More background: the moduli space of instantons $M_{r,k}$ where $r$ is the rank of the gauge group or of the vector bundle and $k$ is the instanton number also defined as the second Chern class of the vector bundle. Now, these instantons are said to be framed which corresponds to requiring the field strength $F$ to vanish at infinity or, in other words, the instantons to be in pure gauge at infinity. According to Donaldson this space of "framed" instantons is identified with the moduli space of framed rank $r$-vector bundles on $\mathbb{P}^2 = \mathbb{C}^2 \cup l_{\infty}$ where $l_{\infty} = \mathbb{P}^1 = \mathbb{C}\cup \{ \infty \}$. Framing means that there exists a local trivilization at the line at the infinity ( $l_{\infty}$) such that the vector bundle is trivial there.
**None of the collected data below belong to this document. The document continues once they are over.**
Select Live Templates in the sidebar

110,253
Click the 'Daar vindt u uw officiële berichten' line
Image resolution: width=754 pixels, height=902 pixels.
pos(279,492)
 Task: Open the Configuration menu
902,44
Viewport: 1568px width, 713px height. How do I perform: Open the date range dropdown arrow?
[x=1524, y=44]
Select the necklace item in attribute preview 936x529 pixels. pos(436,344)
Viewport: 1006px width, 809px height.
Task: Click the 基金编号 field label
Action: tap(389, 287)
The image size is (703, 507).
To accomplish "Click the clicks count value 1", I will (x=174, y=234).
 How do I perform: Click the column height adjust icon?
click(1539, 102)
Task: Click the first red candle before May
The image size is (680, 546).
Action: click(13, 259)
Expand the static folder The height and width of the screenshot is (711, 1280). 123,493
Now the space $M_{r,k}$ is also identified with the moduli space of torsion free sheaves $E$ on $\mathbb{P}^2$ such that rank($E$)$=r$ and $c_2(E)=k$ satisfying two conditions

  • $E$ is torsion free on $\mathbb{P}^2$ and locally free (projective) in a neighborhood of $l_{\infty}$ (that is that at a neighborhood of infinity the sheaf looks like a vector bundle as above) and
  • There exists a framing just like above (for the vector bundle).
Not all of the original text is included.